***** MATERIAL PROVIDED
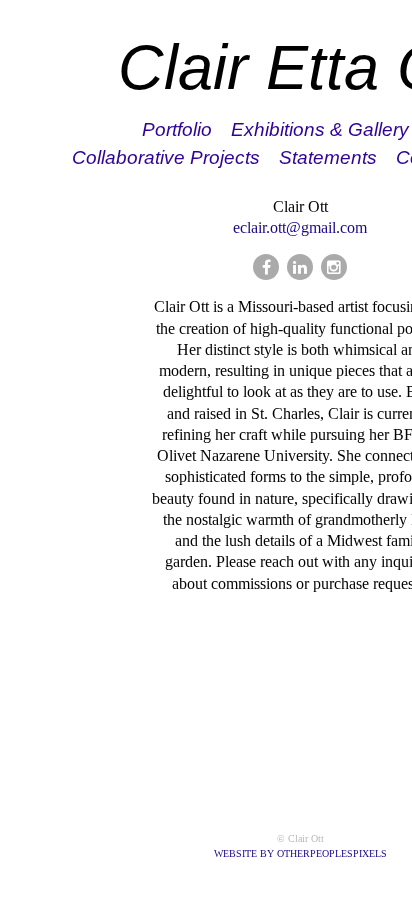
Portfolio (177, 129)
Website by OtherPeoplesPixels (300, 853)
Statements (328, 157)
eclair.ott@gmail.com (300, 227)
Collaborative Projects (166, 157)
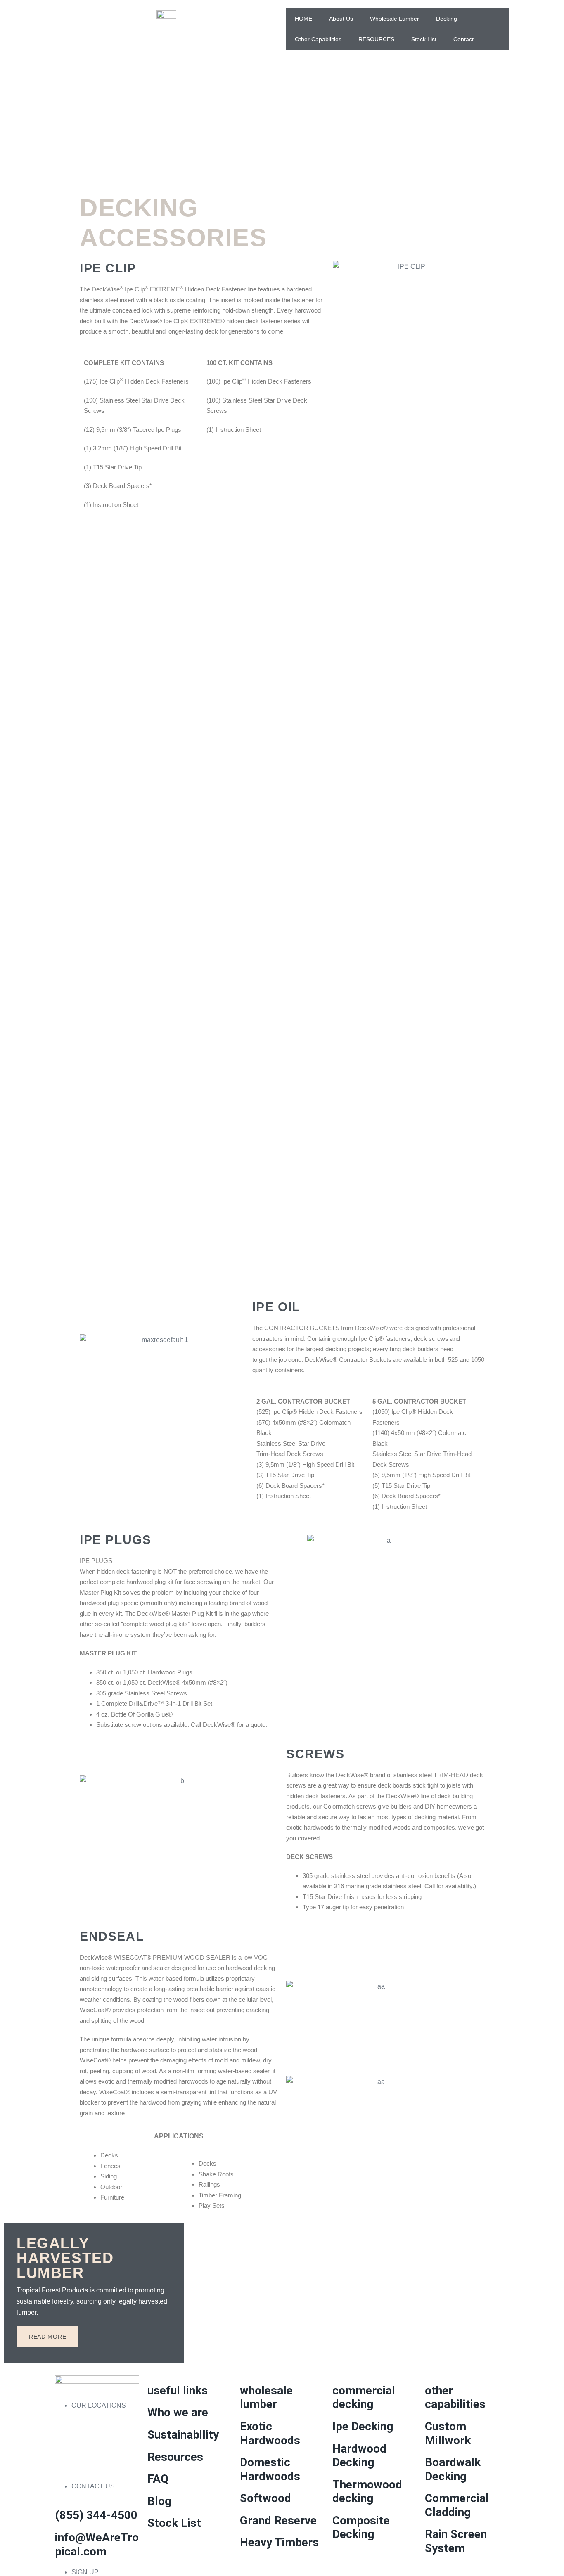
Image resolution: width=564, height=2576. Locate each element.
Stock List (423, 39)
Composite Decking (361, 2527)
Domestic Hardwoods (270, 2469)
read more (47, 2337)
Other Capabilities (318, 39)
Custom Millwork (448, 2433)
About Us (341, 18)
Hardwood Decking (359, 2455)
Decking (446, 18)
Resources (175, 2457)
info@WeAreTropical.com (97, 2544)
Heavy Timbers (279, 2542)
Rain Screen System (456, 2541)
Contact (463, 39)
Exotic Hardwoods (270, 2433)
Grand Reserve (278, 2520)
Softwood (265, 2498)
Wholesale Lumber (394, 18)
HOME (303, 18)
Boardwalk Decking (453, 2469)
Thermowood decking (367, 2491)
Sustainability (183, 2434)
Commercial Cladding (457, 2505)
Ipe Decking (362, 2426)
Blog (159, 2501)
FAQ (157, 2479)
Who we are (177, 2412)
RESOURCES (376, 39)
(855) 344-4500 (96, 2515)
**********
• _WHAT THE TASK REQUIRES_
Here the job is to print all the entries above exactly, minus the images.

• _RESPONSE BOX_
Portfolio (177, 129)
Website by OtherPeoplesPixels (300, 853)
Statements (328, 157)
eclair.ott@gmail.com (300, 227)
Collaborative Projects (166, 157)
Image resolution: width=564, height=2576. Locate each element.
Stock List (423, 39)
Composite Decking (361, 2527)
Domestic Hardwoods (270, 2469)
read more (47, 2337)
Other Capabilities (318, 39)
Custom Millwork (448, 2433)
About Us (341, 18)
Hardwood Decking (359, 2455)
Decking (446, 18)
Resources (175, 2457)
info@WeAreTropical.com (97, 2544)
Heavy Timbers (279, 2542)
Rain Screen System (456, 2541)
Contact (463, 39)
Exotic Hardwoods (270, 2433)
Grand Reserve (278, 2520)
Softwood (265, 2498)
Wholesale Lumber (394, 18)
HOME (303, 18)
Boardwalk Decking (453, 2469)
Thermowood decking (367, 2491)
Sustainability (183, 2434)
Commercial Cladding (457, 2505)
Ipe Decking (362, 2426)
Blog (159, 2501)
FAQ (157, 2479)
Who we are (177, 2412)
RESOURCES (376, 39)
(855) 344-4500 (96, 2515)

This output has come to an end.